Hanh mentions another three manta’s to bring you happiness.
“I suffer, please help.” Use it to let others know when you need support.When someone causes us pain, we're often too proud or afraid to let them know. If someone insults you without realising it, you might turn away, or act like you don't need them anymore. You might even try to “punish” the person, consciously or unconsciously.When you practice mindfulness, however, you'll be more compassionate. If someone hurts you, you'll seek to understand why, instead of just shutting them out.
“This is a happy moment,” is the fifth mantra. Sometimes we forget to acknowledge happiness, and this can be a powerful reminder. When you say this mantra to someone you love, it'll remind both of you how lucky you are to be together. It's important to remember that you don't need to wait for an unusually special moment to say this. Take time to appreciate smaller things, like the beautiful unset or the simple fact that you're both alive.

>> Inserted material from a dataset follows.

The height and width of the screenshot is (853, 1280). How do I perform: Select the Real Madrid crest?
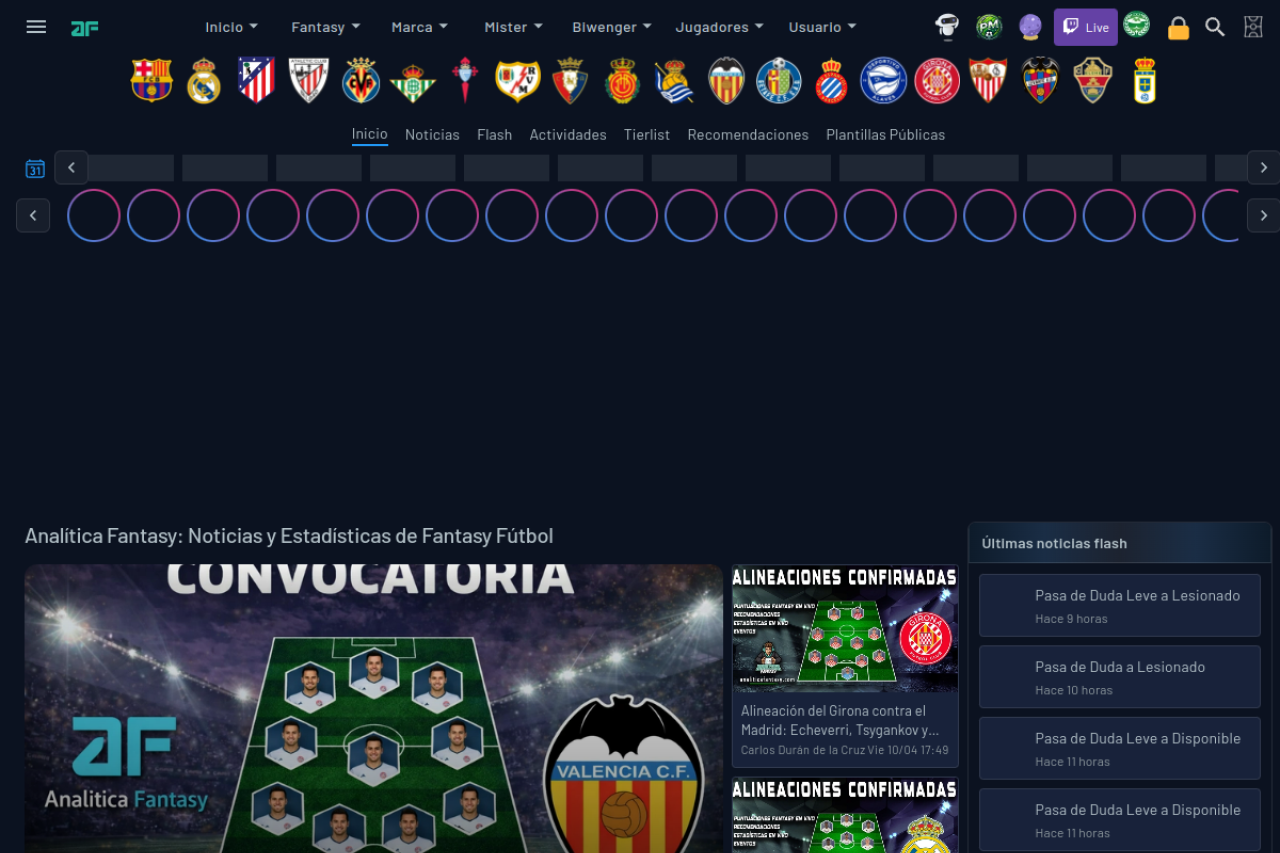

“You are partly right,” is helpful when someone's criticising or praising you. This mantra emphasises that there are many aspects to a person – some positive and some negative. This mantra allows you to express that you appreciate the other person's compliments or criticisms, but it also reminds them you have other qualities as well.
Using these mantras will help you keep a good perspective on situations. You'll be more objective and less judgemental, which is crucial for mindful awareness.

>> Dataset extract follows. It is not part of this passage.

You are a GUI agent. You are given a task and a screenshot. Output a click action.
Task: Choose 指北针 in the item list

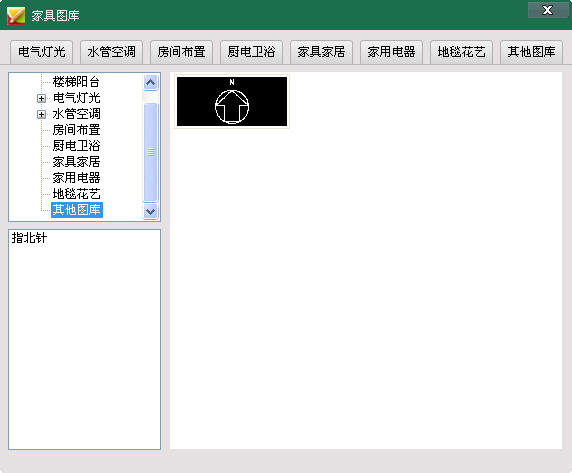[29, 238]
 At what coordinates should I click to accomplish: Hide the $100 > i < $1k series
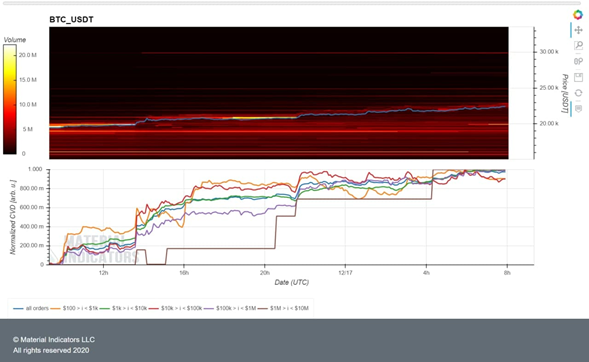coord(74,308)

You can also say it to yourself. When someone criticises something about you, remember it's just one part of you. Maybe their criticism is partially true, but you can objectively see that it’s not a cause to feel insecure or overly upset, and maybe it’s helpful information.
Honesty is Key.
In addition to the above mantras, there's another important tool for keeping your communication nourishing, says Hanh - It's called loving speech. Follow these few rules to make sure you use it effectively.

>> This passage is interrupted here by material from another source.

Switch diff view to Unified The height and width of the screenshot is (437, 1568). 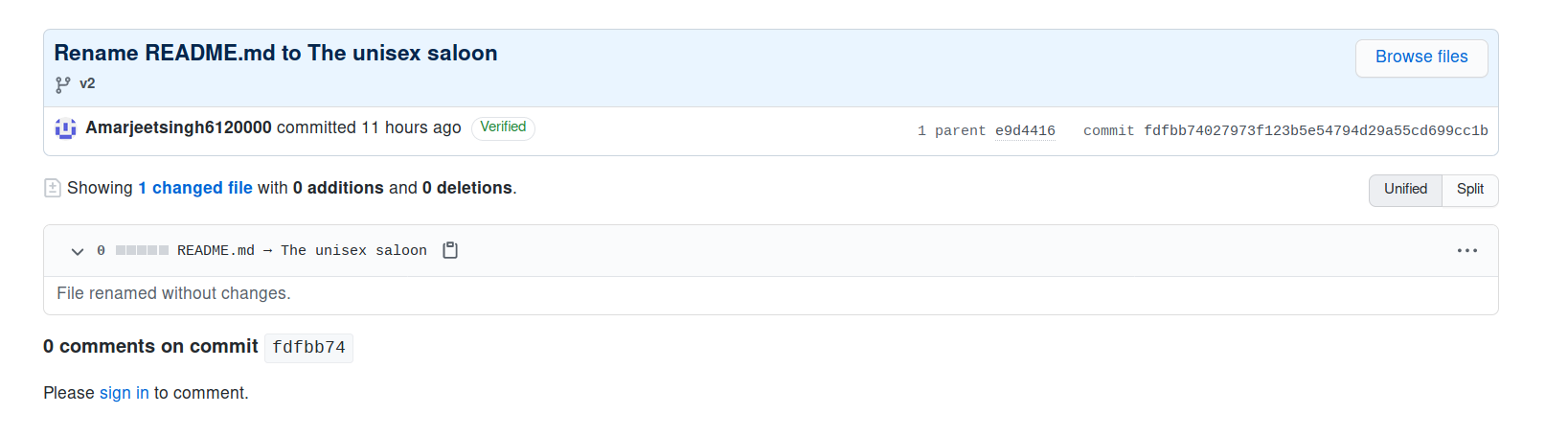point(1405,190)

The first rule of loving speech: you must always tell the truth. Following this rule can be tough,
especially when the truth is painful. If you speak in a warm-hearted way, though, then telling the truth is healthier – and will feel better – than lying. Telling the truth might be painful at first, but it builds trust in the long-run. Ultimately, it makes the other person feel safe. If you lie to someone and they uncover the truth later, they'll be hurt to learn you were dishonest, and they won't feel secure with you in the future.
Each person has their own way of perceiving and coping with the world, says Hanh. When you're communicating with someone, make sure you're always doing it in a way they understand. Hanh tells the story about the Buddha that illustrates this well. A person once asked him where he would go when he died, and the Buddha answered that he wouldn't go anywhere. Later, another person asked the same question, and he answered differently. When asked why he gave two different answers to the same question, he replied that he answered depending on the person's ability to understand. Think, for example, about how you would explain any event in world history to a fifth grader versus an adult.
What I took from it.
Strive to communicate lovingly, by using loving speech. Listen mindfully when your loved ones speak, and practice mindfulness with yourself as well. When you learn to avoid toxic speech and stay honest and compassionate, you'll build stronger bonds with those around you. You'll improve, not only your relationships, but also your community at large.
Breathe. Listen. Take time to pause, and focus on the moment. Clear your head and concentrate on your breathing. You can do this anytime, like on your morning commute to work. And be sure to listen, whether you're listening to a loved one express herself, or just listening to yourself.